**** Records provided

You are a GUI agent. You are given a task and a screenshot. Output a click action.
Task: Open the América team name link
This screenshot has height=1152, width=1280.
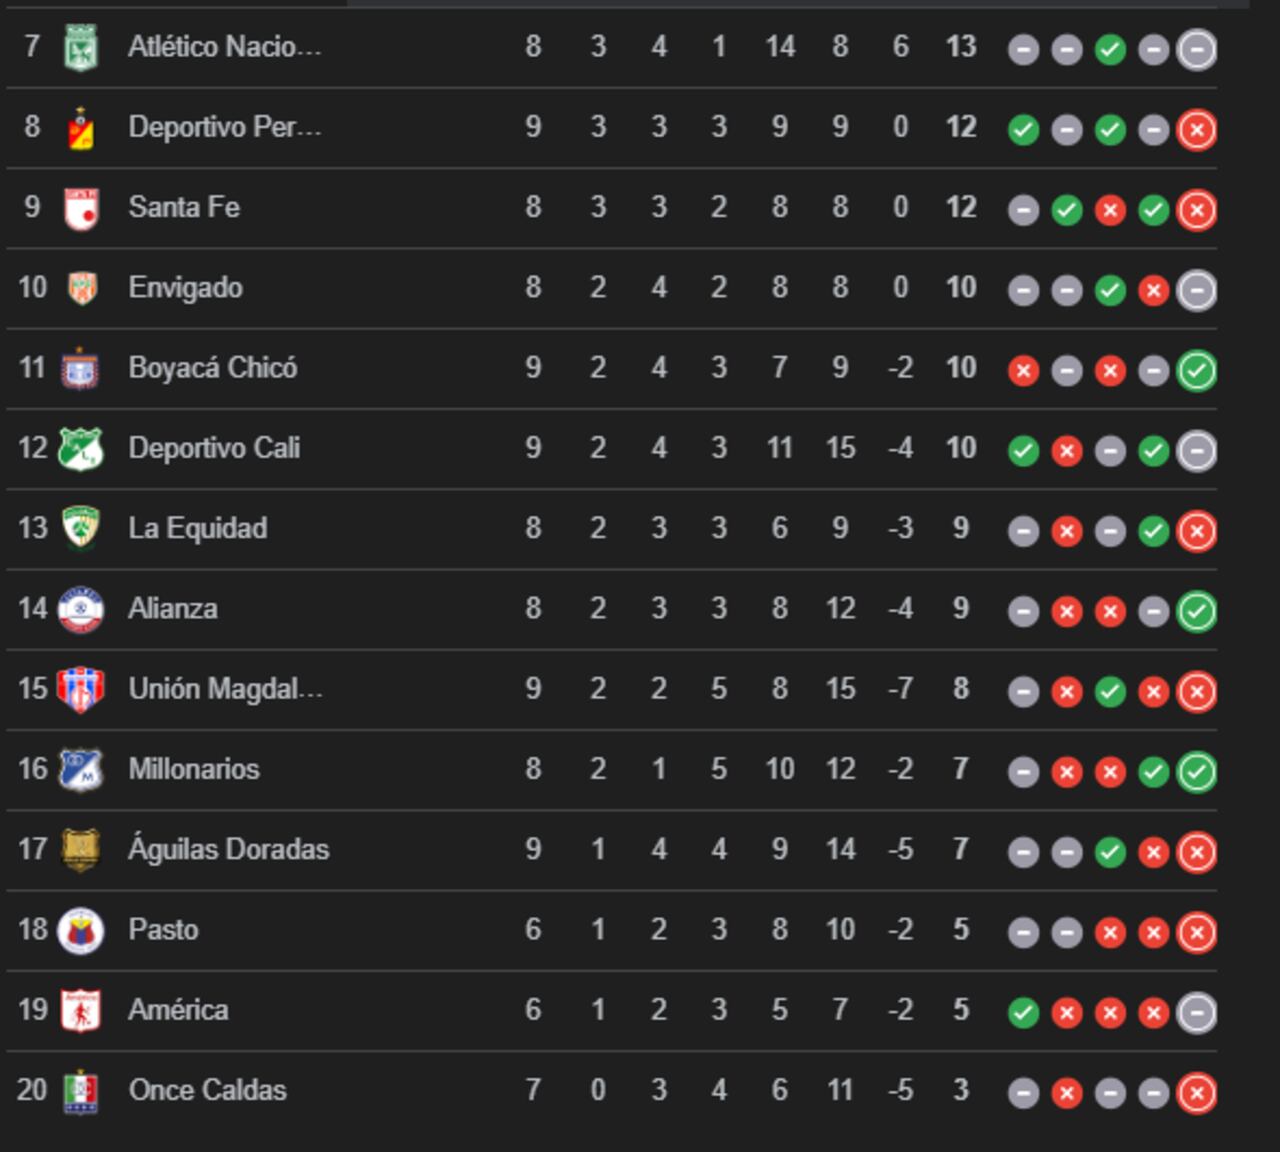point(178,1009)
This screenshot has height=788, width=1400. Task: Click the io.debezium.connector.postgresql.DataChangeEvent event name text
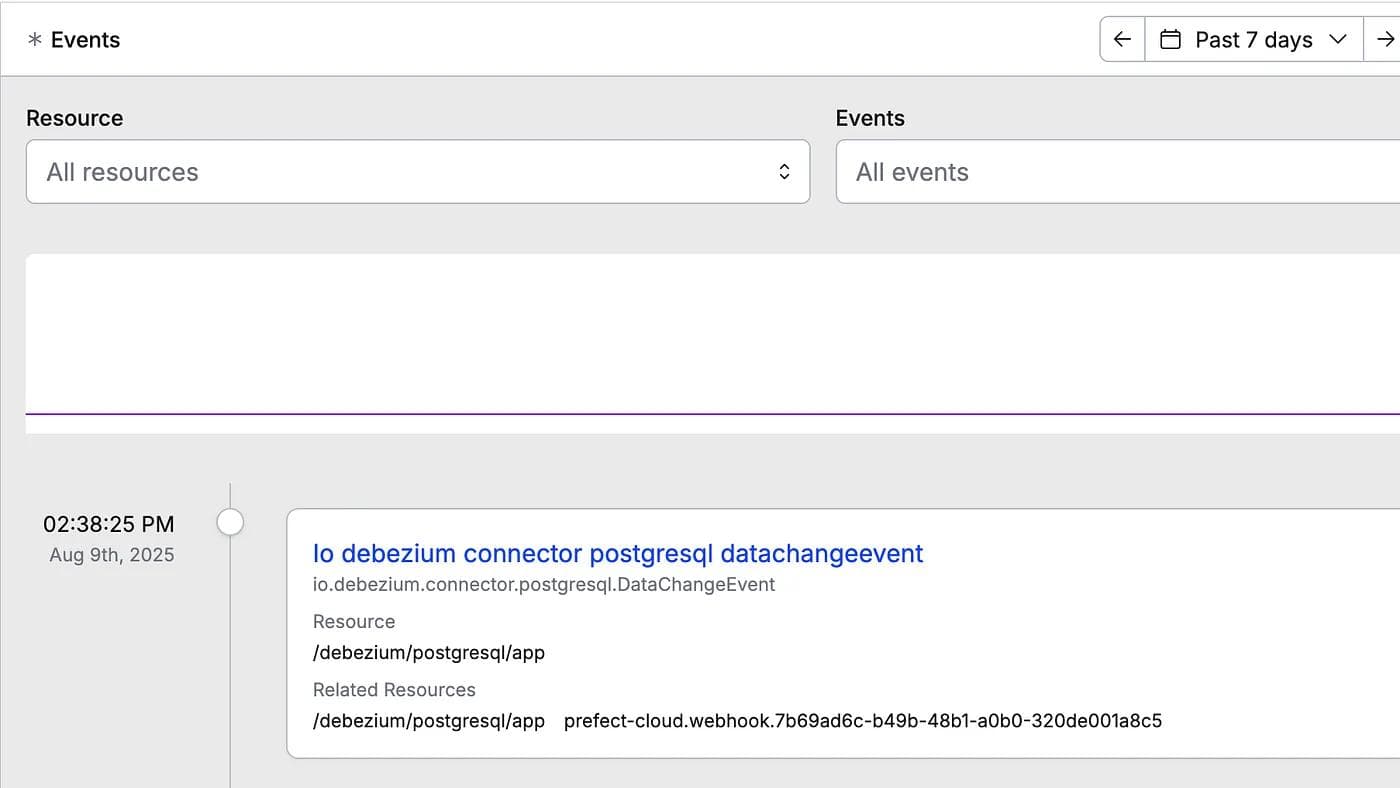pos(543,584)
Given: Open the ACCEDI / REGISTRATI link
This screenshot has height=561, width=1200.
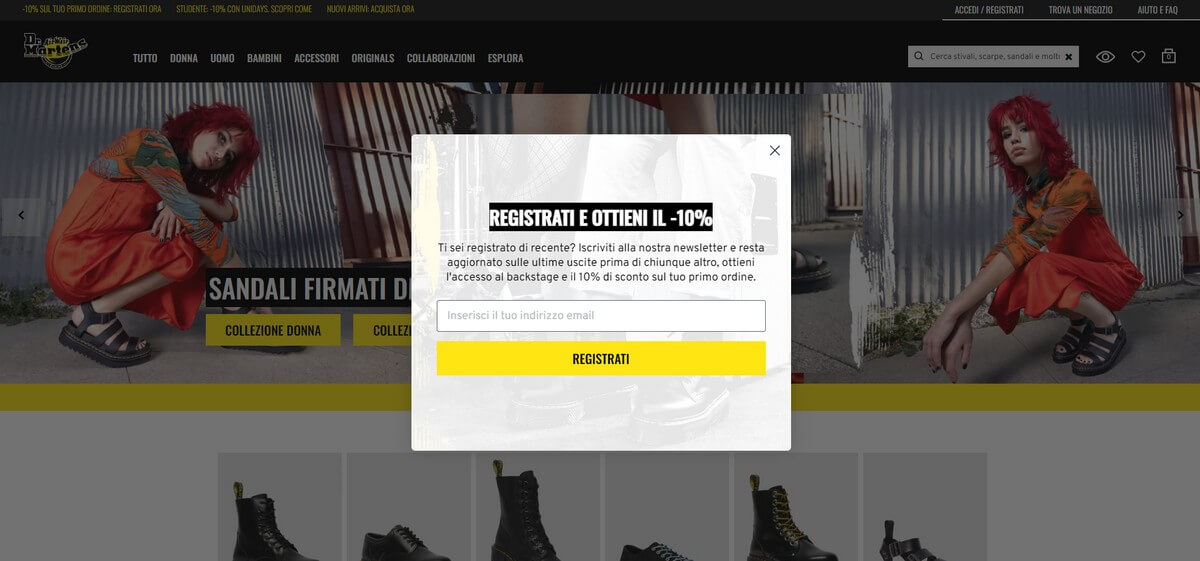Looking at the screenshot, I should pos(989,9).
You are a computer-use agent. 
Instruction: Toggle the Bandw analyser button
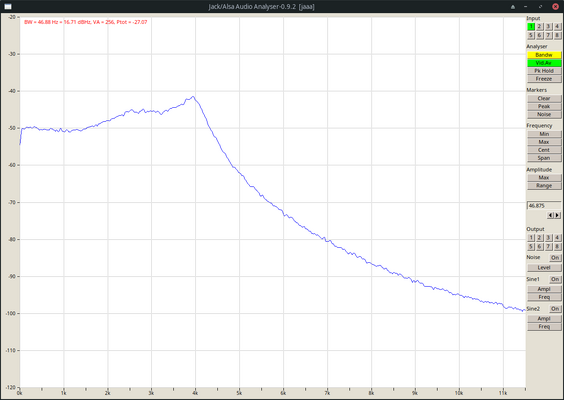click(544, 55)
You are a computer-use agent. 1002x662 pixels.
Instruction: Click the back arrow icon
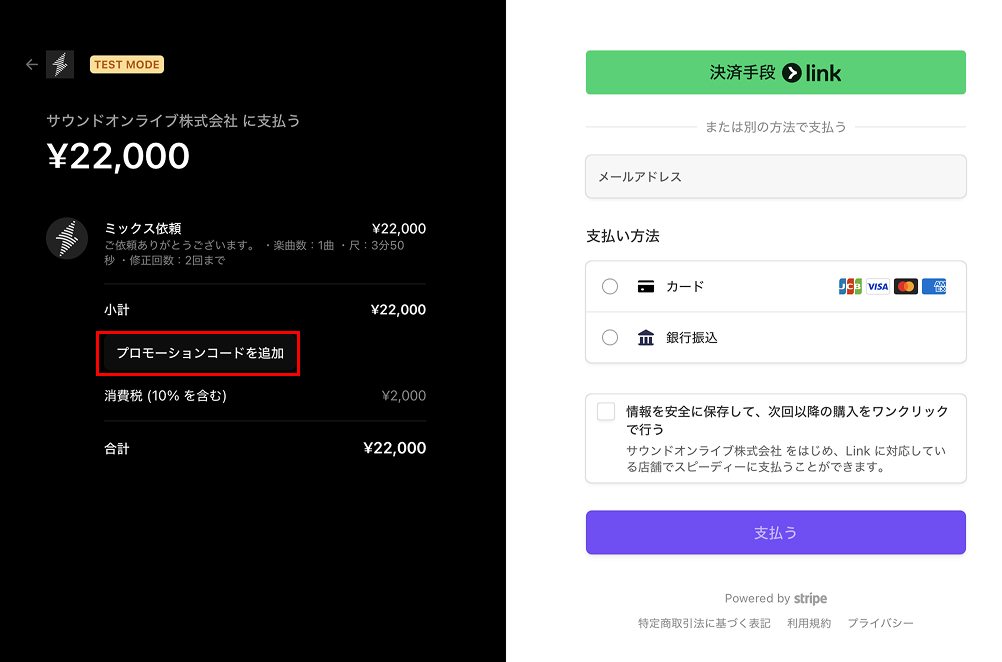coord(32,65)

********

_The problem_:
For each line above, output its wording exactly and leave out any picture.

_Your response_:
You are a GUI agent. You are given a task and a screenshot. Output a click action.
Task: Open the América team name link
This screenshot has height=1152, width=1280.
point(178,1009)
This screenshot has height=788, width=1400. Task: Click the io.debezium.connector.postgresql.DataChangeEvent event name text
pos(543,584)
Given: Open the ACCEDI / REGISTRATI link
This screenshot has height=561, width=1200.
Looking at the screenshot, I should pos(989,9).
You are a computer-use agent. 
Instruction: Toggle the Bandw analyser button
click(544, 55)
You are a computer-use agent. 1002x662 pixels.
Instruction: Click the back arrow icon
coord(32,65)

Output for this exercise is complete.